Entries on where items appear
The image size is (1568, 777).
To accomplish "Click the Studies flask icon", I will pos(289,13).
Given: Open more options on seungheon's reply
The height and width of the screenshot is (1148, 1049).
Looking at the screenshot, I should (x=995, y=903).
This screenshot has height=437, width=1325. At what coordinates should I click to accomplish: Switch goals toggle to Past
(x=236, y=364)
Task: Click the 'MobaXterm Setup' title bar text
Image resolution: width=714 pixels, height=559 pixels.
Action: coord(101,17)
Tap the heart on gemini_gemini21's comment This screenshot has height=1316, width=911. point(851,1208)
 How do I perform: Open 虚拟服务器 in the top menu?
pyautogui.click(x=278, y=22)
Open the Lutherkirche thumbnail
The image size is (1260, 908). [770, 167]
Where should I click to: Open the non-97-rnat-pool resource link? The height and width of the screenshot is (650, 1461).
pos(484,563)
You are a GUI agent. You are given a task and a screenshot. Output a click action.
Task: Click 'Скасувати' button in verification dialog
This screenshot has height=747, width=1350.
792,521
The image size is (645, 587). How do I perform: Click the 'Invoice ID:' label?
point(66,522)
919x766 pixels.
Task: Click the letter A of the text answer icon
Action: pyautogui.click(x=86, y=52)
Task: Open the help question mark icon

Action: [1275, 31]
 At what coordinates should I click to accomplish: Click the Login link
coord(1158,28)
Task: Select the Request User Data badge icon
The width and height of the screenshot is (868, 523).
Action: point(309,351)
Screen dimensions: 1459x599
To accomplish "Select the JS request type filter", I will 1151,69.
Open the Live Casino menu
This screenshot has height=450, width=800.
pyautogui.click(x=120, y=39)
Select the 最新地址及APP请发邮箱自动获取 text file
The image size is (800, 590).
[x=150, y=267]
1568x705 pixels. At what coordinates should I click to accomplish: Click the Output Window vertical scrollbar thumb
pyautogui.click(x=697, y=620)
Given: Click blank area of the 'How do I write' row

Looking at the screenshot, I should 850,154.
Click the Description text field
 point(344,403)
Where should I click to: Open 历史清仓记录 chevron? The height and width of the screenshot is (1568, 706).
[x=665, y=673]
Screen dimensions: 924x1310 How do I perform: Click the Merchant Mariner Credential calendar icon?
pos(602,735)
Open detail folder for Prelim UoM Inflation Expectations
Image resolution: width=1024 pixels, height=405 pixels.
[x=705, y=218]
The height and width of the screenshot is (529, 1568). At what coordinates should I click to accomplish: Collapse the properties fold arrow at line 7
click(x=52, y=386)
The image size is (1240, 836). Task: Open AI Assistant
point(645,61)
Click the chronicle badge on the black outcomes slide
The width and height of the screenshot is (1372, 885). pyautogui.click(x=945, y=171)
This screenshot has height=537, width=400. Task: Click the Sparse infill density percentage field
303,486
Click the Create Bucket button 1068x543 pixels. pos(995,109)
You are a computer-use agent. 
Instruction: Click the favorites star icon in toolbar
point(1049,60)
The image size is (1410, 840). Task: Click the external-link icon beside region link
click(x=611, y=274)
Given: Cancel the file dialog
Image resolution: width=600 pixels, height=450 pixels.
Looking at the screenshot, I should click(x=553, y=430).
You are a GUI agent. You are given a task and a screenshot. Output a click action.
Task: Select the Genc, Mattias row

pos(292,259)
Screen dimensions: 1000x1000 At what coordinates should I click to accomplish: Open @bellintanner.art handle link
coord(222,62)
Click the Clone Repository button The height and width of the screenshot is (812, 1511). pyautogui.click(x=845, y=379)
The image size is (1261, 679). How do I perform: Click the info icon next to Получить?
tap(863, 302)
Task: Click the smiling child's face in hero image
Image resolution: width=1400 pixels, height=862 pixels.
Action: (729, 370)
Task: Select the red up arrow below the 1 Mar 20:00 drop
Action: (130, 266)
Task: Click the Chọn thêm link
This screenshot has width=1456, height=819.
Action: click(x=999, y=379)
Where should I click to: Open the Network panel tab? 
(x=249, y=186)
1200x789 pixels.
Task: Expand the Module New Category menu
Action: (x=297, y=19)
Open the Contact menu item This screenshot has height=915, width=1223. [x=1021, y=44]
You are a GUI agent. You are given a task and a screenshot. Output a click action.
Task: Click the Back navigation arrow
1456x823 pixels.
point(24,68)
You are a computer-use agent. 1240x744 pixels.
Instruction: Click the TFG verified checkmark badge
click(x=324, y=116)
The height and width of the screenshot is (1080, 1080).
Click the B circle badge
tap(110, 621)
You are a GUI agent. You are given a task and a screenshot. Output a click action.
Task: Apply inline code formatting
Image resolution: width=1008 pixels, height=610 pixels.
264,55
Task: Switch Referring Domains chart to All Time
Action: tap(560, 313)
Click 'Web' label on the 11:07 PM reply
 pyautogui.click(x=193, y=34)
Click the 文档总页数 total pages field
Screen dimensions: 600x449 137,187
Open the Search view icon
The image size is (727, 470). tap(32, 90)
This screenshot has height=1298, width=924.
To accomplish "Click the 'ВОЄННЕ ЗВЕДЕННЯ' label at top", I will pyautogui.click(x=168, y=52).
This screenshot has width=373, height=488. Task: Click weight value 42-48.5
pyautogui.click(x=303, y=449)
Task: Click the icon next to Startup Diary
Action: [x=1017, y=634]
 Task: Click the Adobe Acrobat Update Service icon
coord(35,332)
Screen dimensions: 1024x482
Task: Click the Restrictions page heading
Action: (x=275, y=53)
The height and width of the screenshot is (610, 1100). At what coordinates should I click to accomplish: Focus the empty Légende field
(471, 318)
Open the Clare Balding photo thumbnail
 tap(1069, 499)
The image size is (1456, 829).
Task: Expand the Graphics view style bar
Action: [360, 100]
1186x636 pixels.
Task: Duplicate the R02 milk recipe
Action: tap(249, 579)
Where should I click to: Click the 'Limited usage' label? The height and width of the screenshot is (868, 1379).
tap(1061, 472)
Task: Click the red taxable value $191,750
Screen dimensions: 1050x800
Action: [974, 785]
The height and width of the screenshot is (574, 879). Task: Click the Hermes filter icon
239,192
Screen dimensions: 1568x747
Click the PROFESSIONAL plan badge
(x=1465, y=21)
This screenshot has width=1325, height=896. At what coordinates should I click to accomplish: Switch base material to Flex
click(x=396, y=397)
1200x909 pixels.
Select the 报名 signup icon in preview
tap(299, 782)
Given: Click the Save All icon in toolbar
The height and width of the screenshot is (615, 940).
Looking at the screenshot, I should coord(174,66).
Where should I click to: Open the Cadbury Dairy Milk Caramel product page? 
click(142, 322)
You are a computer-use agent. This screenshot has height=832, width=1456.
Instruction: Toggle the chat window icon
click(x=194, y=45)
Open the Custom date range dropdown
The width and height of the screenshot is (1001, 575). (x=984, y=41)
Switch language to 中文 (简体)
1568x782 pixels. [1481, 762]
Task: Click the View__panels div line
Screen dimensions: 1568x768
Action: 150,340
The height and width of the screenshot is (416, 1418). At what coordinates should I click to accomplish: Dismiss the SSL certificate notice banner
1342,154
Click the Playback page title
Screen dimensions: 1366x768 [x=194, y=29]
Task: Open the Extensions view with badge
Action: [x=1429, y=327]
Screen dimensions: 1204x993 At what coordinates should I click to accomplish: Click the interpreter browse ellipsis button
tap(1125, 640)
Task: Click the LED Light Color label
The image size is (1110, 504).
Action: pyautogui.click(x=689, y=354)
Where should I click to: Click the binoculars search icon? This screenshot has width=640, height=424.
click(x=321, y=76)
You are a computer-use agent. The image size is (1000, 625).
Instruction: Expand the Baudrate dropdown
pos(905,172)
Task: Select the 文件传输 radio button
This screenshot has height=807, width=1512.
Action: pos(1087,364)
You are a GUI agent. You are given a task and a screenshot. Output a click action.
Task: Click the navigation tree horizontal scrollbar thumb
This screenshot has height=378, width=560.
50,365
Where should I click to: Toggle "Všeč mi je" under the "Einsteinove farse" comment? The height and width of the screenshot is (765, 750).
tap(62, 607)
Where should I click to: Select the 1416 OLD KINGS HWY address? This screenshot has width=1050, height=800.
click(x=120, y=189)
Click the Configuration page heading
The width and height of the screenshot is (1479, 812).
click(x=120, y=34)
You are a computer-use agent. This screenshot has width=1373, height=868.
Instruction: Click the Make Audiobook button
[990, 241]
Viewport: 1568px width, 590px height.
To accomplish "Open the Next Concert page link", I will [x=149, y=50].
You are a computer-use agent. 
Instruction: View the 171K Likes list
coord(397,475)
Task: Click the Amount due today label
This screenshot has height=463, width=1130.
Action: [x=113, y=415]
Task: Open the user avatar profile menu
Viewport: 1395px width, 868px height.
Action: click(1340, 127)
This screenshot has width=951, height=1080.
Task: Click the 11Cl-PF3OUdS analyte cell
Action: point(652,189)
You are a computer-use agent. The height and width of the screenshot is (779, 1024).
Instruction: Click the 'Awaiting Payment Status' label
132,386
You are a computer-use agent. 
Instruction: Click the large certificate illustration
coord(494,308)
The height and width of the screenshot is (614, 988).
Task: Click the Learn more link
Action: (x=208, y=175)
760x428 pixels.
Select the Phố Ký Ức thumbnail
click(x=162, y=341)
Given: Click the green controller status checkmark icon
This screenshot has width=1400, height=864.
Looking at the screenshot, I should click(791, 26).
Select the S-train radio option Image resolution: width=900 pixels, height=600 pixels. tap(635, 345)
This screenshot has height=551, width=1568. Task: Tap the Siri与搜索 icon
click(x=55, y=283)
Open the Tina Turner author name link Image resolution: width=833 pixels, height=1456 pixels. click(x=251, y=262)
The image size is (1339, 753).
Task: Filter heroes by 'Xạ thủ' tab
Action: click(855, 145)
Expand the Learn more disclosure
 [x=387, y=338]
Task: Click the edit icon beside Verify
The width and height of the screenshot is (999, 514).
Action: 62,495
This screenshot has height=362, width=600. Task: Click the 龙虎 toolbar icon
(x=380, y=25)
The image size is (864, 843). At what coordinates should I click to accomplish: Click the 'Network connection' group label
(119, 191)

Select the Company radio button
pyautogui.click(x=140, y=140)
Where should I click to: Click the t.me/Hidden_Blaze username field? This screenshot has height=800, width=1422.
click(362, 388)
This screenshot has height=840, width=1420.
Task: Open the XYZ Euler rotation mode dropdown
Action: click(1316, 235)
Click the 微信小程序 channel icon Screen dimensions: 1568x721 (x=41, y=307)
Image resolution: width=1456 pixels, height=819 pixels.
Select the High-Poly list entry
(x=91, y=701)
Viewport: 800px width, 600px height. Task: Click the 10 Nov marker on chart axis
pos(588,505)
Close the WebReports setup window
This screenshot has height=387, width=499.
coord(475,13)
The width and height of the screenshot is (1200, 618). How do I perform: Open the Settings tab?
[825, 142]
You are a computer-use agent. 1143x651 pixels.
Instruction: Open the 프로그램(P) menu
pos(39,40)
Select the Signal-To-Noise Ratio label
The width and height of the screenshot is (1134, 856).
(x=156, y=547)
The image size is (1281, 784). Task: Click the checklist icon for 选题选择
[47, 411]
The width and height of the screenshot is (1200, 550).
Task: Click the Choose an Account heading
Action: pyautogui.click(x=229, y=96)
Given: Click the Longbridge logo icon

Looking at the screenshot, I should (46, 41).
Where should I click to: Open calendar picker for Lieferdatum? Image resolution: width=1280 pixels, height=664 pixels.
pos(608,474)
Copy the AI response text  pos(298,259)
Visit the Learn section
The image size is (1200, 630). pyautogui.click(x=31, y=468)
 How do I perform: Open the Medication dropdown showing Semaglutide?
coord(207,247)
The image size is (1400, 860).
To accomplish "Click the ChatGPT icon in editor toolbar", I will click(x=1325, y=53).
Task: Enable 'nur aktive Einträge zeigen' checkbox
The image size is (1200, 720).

WHAT NEEDS TO BE DONE
Which lines above contain the string "certificate"? Return every such line in full, and treat uppercase and lowercase as different.

SOLVED EXERCISE
The height and width of the screenshot is (416, 1418). At what coordinates should I click to accomplish: Dismiss the SSL certificate notice banner
Instruction: Click the large certificate illustration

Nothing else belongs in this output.